Decades of research convinced Dunedin officials to keep the city’s water fluoridated Tuesday (Nov. 29).
Discussion during the three-hour special meeting at City Hall centered on a person’s right to choose and the government’s obligation to ensure public health.
About 50 residents attended; many eco-activists, practicing and retired dentists and pediatricians spoke passionately on both sides of the issue, some calling it a “curse” or “rat poison.” For others, it was a matter of choice.
“For people who want it, there’s options; they can go and buy it,” said Doug Bruce of Dunedin. “For me, I can’t take it out.”
Kim Mohr, who runs Serendipity Cafe, pleaded: “Please don’t make me pay for it.”
Longtime pediatric dentist Johnny Johnson, who has a practice in Palm Harbor that sees 400 Dunedin residents, disagreed.
“The people that are going to lose the most are the people that don’t go to the dentist very often,” he said.
City officials, who said they conducted their own research, were divided and passionate in their deliberations. They ultimately voted 3-2.
“I’m not a scientist,” Commissioner Julie Scales said. “In matters of science, I’ll look to professionals … In my reading, when organizations and institutions support fluoridation, it’s a way to address a public health issue. Dentists [are speaking in favor] — they could have people come in and have people pay them more money if they wanted. They’re not acting in their own interests.”
Vice Mayor Ron Barnette, who was the first official to address the issue, passionately outlined his case for keeping fluoridation.
“I’m probably not going to win a lot of friends,” he said. Then added that based on decades of sound scientific research, he found no clear objections to safety, effectiveness, affordability (“The lifetime cost is less than the cost of one dental restoration,” he said) and public policy.
“We’ve heard a lot of rhetoric,” he said.
One woman called him “insulting” and left the room.
City staff recommended that officials discontinue the process during early budget talks because it would save the city roughly $50,000. Officials initially hesitated, however, upsetting a vocal contingent of anti-fluoride proponents.
“As it relates to government,” Commissioner David Carson said, “it costs 48 cents per resident per year. This is a joke.”

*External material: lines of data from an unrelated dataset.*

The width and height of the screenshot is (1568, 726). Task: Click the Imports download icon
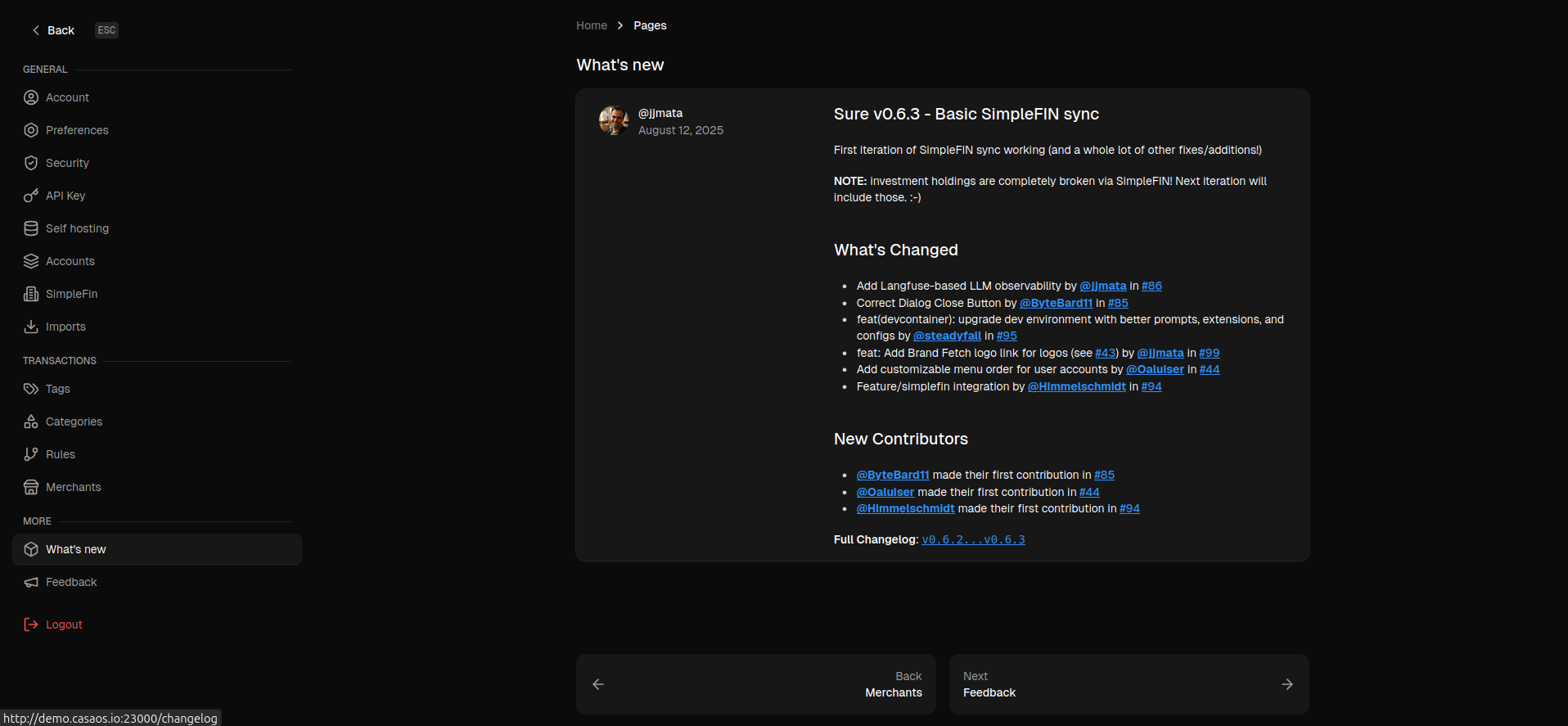coord(31,327)
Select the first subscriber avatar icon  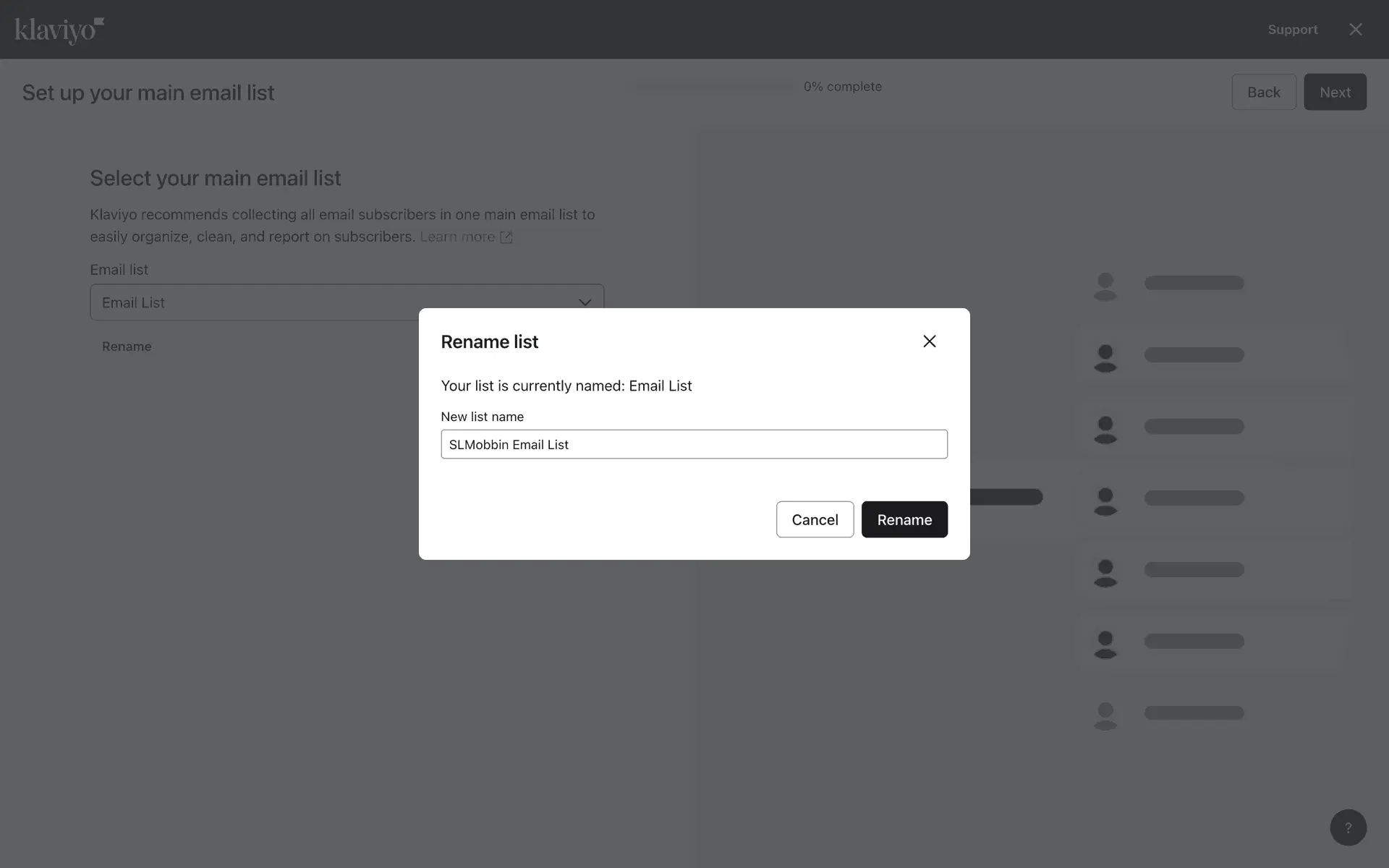click(1105, 286)
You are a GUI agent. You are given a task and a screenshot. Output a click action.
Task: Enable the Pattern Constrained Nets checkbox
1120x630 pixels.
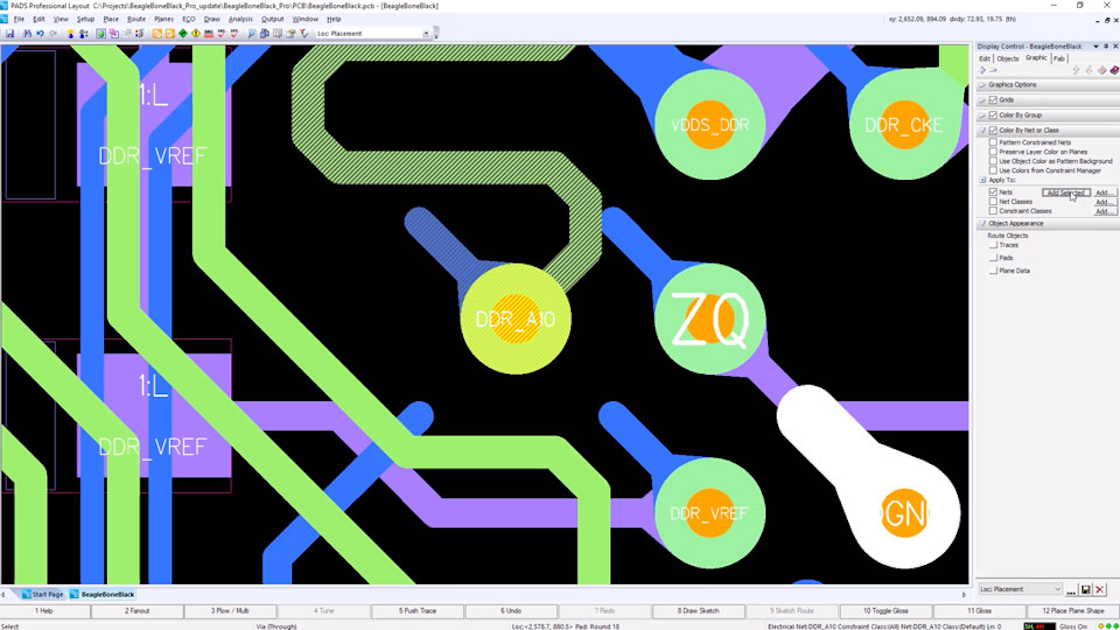(x=993, y=142)
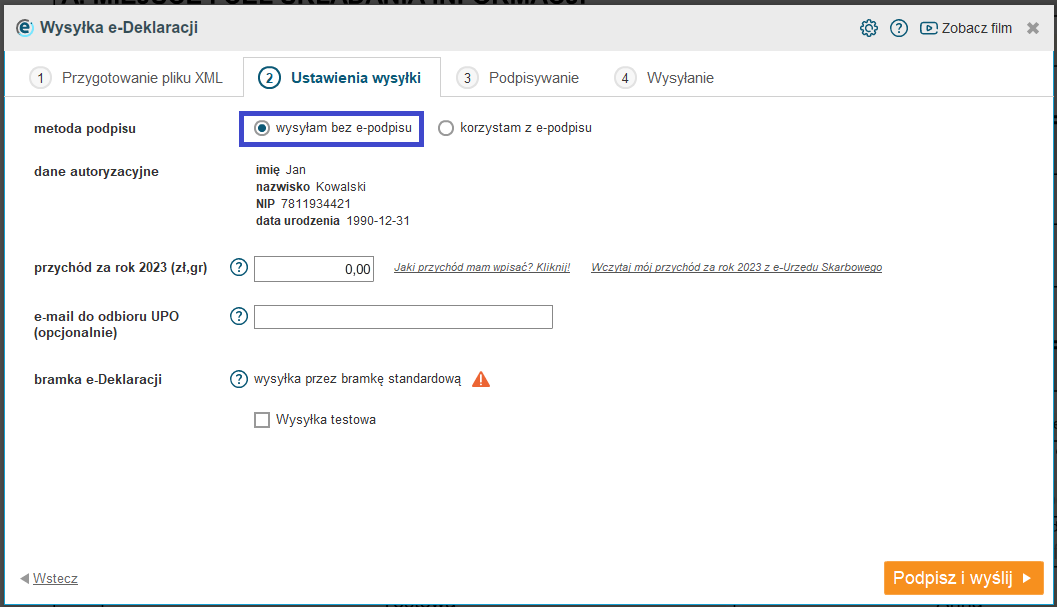Enable the Wysyłka testowa checkbox
Screen dimensions: 1057x607
pos(262,420)
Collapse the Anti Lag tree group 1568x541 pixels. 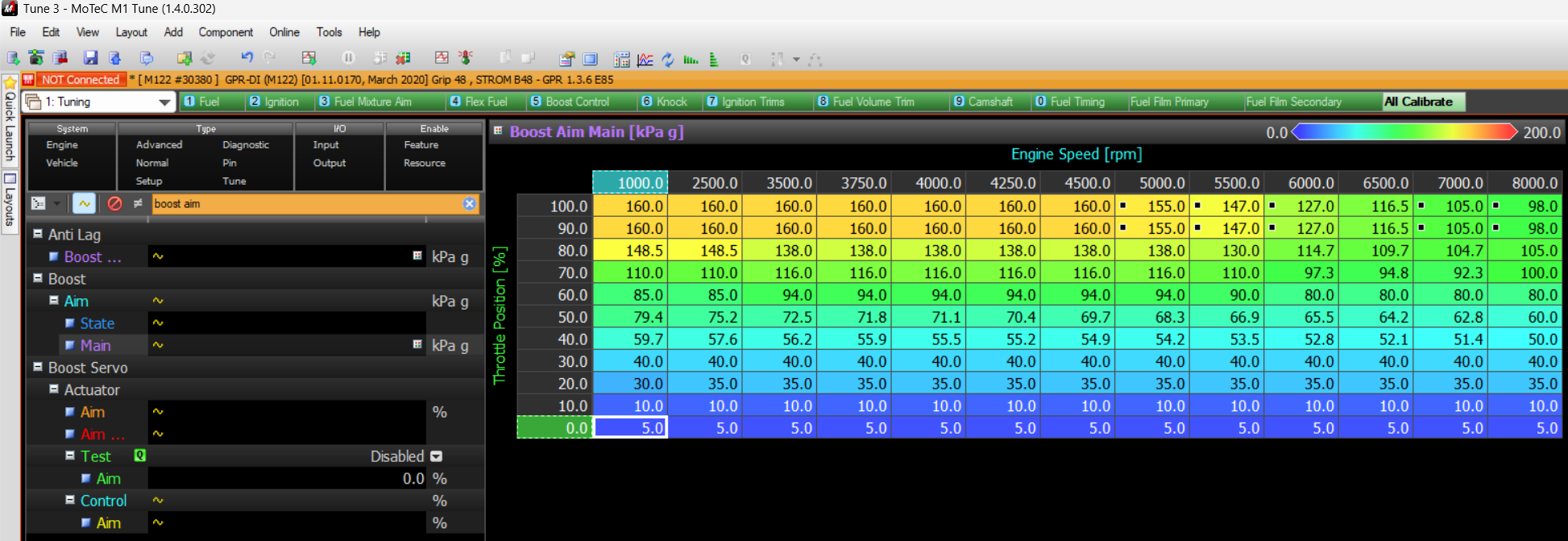tap(38, 234)
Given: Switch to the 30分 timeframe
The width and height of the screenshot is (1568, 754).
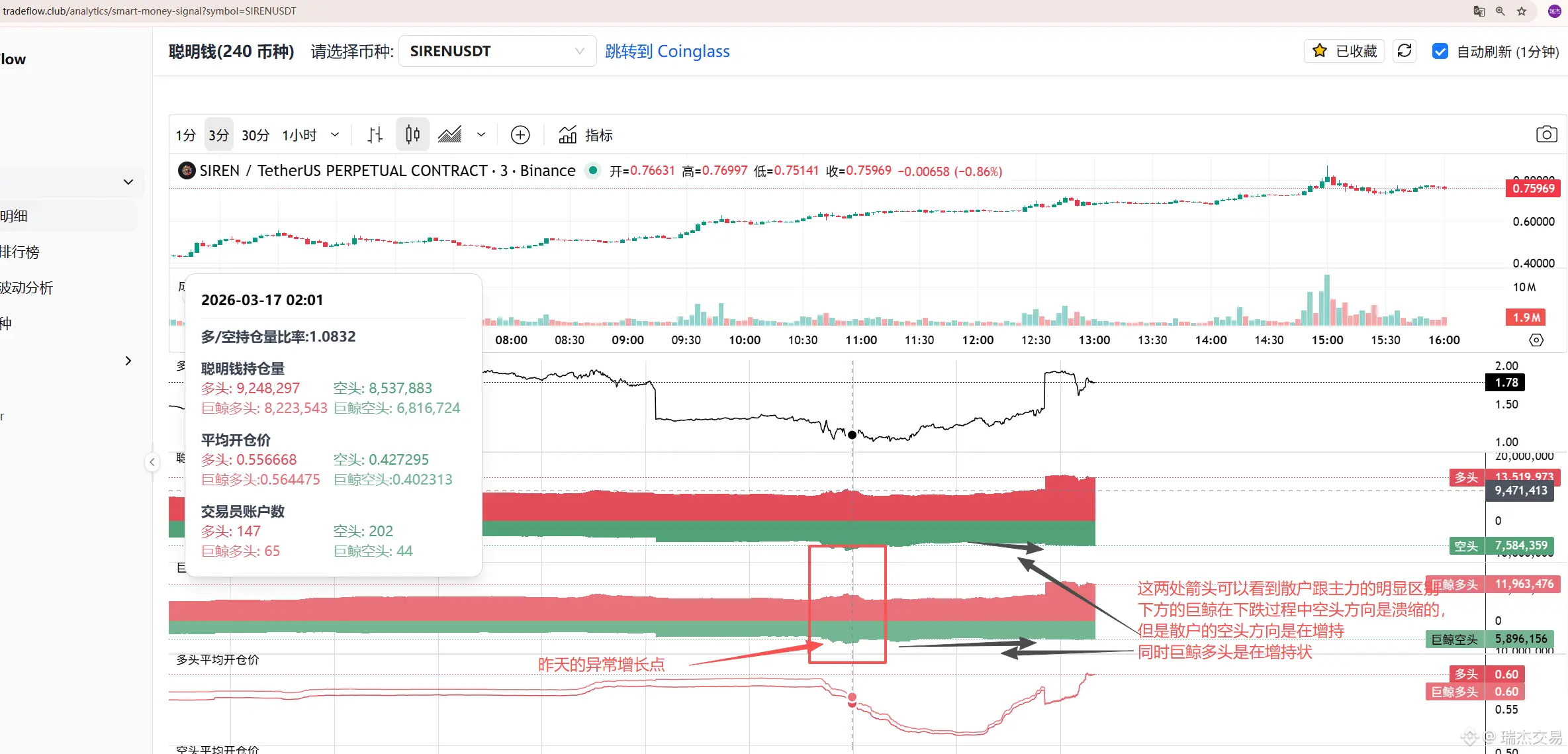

“For me it just boils down to choice,” Commissioner Julie Ward Bujalski said. “I want the choice. I want to be able to choose what I do, what I drink, what I eat.”
The mayor said he’d read enough research against fluoridation to raise enough doubt in his mind to vote against it. He then challenged people to continue reading about fluoride and create ways people can make their own choice.
“Lets be creative about how to deliver this product to those that do want it,” Dave Eggers said. “That’s not easy; the easy way to do it, is to do it the way we do it right now.”
The city’s decision comes on the heels of Pinellas County’s recent decision to discontinue its fluoridation process effective Dec. 31.
Barnette, Scales and Carson voted in favor of keeping city water fluoridated. Bujalski and Eggers voted against it.